Die Vereinigten Staaten hatten daraufhin bereits im Juli die
Operation «Sentinel» (Wächter) gestartet, die für mehr Sicherheit i
n
dem Gewässer sorgen soll. Ihr haben sich nach Angaben der
US-Streitkräfte Großbritannien, Australien, Albanien, Saudi-Arabien,
die Vereinigten Arabischen Emirate und Bahrain angeschlossen. Die
Kommandozentrale liegt in dem kleinen Golfemirat Bahrain.

Deutschland und Frankreich hatten eine Beteiligung an der US-Mission
abgelehnt. Außenminister Heiko Maas begründete die Absage damals
damit, dass die Bundesregierung die US-Strategie des «maximalen
Drucks» auf den Iran für falsch halte. Deutschland wolle keine
militärische Eskalation und setze weiterhin auf Diplomatie.
Gleichzeitig sprach er sich aber schon damals für eine EU-Mission
aus.

Frankreich will darauf offensichtlich nicht mehr warten. Damit gibt
es nun zwei getrennte, von einzelnen Nato-Partnern geführte
Militäreinsätze zum Schutz des Schiffsverkehrs in der Straße von
Hormus - ein weiteres Beispiel für die sicherheitspolitischen
Differenzen in dem Bündnis.

Die französische Initiative ist aber noch aus einem anderen Grund
brisant. Der Iran hatte im Juli nicht nur vor der US-Mission, sondern
auch vor einem europäischen Einsatz im Persischen Golf gewarnt. «Die
Präsenz von ausländischen Truppen im Persischen Golf wird die Lage
nicht sicherer machen, sondern nur zu weiteren Spannungen führen»,
sagte Präsident Hassan Ruhani damals.

Gleichzeitig versuchen Frankreich, Deutschland und Großbritannien
weiterhin, das Abkommen zur Verhinderung einer iranischen Atombombe
zu retten, aus dem die USA ausgestiegen sind. Nächsten Freitag findet
dazu ein weiteres Treffen hochrangiger Diplomaten in Wien statt.

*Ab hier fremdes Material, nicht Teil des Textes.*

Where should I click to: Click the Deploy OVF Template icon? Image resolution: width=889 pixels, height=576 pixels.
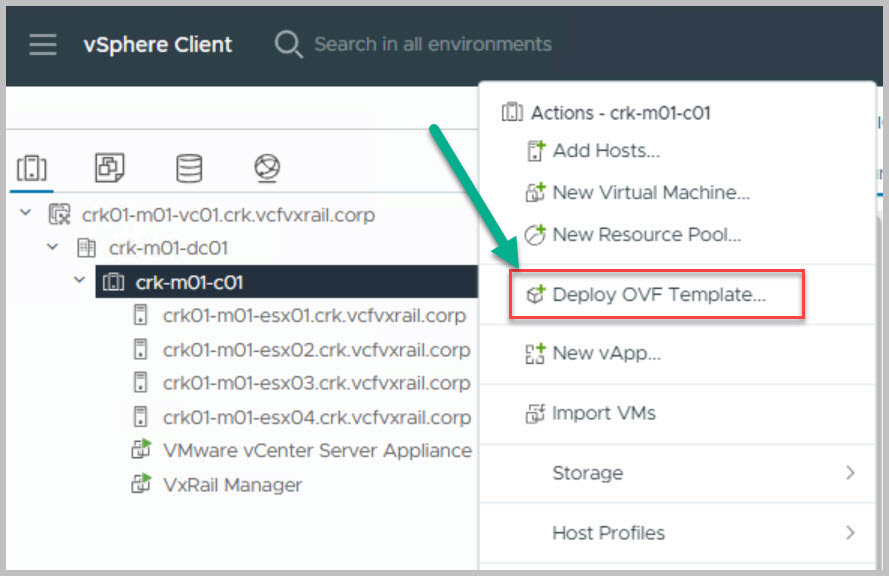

Dass Deutschland sich für eine EU-Mission einsetzt, hat auch
verfassungsrechtliche Gründe. Die Bundeswehr darf sich laut
Grundgesetz nur in einem «System gegenseitiger kollektiver
Sicherheit» an einem Auslandseinsatz beteiligen. Das sind vor allem
die Vereinten Nationen und die Nato, aber auch die Europäische Union
kann dazu gezählt werden. Die französische Mission ist dagegen
zunächst als «Koalition der Willigen» angelegt. Eine Beteiligung der

Bundeswehr daran wäre rechtlich nur schwer zu begründen.